To be done: Copy out everything from the start of the material down through the line containing "tap(250, 627)", swapping every "screenshot" for "capture" and keeping the rest unchanged.

§

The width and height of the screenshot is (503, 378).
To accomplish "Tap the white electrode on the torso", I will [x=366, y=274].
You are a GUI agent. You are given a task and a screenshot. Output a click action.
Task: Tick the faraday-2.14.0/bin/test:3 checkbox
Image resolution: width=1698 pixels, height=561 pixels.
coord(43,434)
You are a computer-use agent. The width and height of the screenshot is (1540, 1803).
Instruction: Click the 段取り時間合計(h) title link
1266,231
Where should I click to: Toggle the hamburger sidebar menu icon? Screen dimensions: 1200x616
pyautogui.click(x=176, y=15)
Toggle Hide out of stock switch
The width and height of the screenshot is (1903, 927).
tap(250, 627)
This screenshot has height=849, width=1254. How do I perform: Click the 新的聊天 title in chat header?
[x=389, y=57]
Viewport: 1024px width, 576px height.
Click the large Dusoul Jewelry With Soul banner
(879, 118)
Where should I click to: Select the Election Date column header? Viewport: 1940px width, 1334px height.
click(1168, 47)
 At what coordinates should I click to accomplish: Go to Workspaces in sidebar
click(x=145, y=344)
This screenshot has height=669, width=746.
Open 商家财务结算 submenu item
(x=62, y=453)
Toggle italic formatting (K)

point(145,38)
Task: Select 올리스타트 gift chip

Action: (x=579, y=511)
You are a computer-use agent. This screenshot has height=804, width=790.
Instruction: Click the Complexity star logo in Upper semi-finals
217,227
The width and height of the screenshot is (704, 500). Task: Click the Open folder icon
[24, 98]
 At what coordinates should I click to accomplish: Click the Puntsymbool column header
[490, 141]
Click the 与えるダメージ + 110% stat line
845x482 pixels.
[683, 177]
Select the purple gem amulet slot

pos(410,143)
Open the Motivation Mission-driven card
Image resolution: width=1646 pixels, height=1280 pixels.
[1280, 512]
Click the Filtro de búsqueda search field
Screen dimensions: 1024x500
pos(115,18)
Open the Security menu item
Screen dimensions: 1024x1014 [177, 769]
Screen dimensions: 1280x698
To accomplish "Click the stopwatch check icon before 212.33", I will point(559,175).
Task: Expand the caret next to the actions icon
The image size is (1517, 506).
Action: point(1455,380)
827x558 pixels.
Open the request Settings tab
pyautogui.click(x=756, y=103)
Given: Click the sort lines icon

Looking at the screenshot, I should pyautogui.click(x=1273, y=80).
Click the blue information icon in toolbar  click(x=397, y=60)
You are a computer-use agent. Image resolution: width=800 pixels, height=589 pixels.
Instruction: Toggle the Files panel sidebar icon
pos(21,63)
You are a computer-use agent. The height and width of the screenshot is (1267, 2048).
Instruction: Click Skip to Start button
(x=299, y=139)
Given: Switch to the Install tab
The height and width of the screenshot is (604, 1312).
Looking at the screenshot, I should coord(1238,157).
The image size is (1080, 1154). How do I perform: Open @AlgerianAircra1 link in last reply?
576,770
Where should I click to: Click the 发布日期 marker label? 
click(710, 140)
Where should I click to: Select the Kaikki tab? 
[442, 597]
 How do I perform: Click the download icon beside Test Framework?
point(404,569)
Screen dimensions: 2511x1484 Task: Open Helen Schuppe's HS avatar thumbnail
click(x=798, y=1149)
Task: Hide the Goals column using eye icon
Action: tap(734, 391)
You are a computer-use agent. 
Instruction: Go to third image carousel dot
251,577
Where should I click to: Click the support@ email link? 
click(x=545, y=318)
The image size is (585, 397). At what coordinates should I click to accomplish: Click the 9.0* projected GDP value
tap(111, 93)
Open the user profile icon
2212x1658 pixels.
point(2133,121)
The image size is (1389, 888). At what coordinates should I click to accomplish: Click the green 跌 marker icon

§

Task output:
The width and height of the capture is (503, 378).
To accomplish "Tap the white electrode on the torso", I will [x=366, y=274].
You are a GUI agent. You are given a task and a capture. Output a click action.
Task: Tick the faraday-2.14.0/bin/test:3 checkbox
Image resolution: width=1698 pixels, height=561 pixels.
coord(43,434)
You are a computer-use agent. The width and height of the capture is (1540, 1803).
Instruction: Click the 段取り時間合計(h) title link
1266,231
Where should I click to: Toggle the hamburger sidebar menu icon? Screen dimensions: 1200x616
pyautogui.click(x=176, y=15)
Toggle Hide out of stock switch
The width and height of the capture is (1903, 927).
tap(250, 627)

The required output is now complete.